Even though we cannot say with absolute certainty that our patient met diagnostic criteria for CWS, marijuana did play a significant role in her day-to-day life, and her use escalated in recent years to help control GI symptoms. One wonders what role cannabis would have played in her life if Addison’s disease had been diagnosed earlier on.
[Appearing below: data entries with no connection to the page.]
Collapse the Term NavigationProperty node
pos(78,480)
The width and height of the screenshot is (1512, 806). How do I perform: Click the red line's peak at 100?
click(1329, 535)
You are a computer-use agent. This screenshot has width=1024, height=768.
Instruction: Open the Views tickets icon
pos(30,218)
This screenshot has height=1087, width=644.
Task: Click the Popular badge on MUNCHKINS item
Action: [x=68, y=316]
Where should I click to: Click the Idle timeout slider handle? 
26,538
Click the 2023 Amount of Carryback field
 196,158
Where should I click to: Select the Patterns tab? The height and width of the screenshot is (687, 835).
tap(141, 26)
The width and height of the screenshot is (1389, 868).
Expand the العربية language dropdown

Another issue not readily discussed in other case reports is that once a patient receives a diagnosis of an eating disorder, it is difficult for that label to be contested. There are still a lot of stigmata surrounding an eating disorder diagnosis; these patients are known for their secrecy and it is common for clinicians to mistrust their reports and attribute all their physical symptoms to their underlying psychiatric illness(es). This was true for our patient even after she received a diagnosis of Addison’s disease as the Internist who diagnosed her with Addison’s disease still listed “eating disorder” as a diagnosis on her hospital discharge summary.

4. Conclusions

This case report raises a number of important issues that clinicians can learn from. Clinicians must conduct a thorough medical and psychiatric evaluation before a diagnosis of an eating disorder can be made. Improved cross-training across disciplines (i.e., educating Internists about eating disorders and educating Psychologists and Psychiatrists about Addison’s disease) needs to be considered. Given that CWS is a relatively new diagnosis, further research needs to be conducted to gain a better understanding of the role that cannabis plays in these complex disorders. Finally, we must continue to battle the stigma that eating disorders have in the medical profession to ensure that these patients receive the same standard of care as all other patients presenting with serious symptomatology.

Competing Interests

The author reports no conflict of interests, financial or otherwise, pertaining to the submitted work.


The author would like to acknowledge the patient who is the subject of this case report for providing her with informed consent to publish this paper for the purposes of scientific research.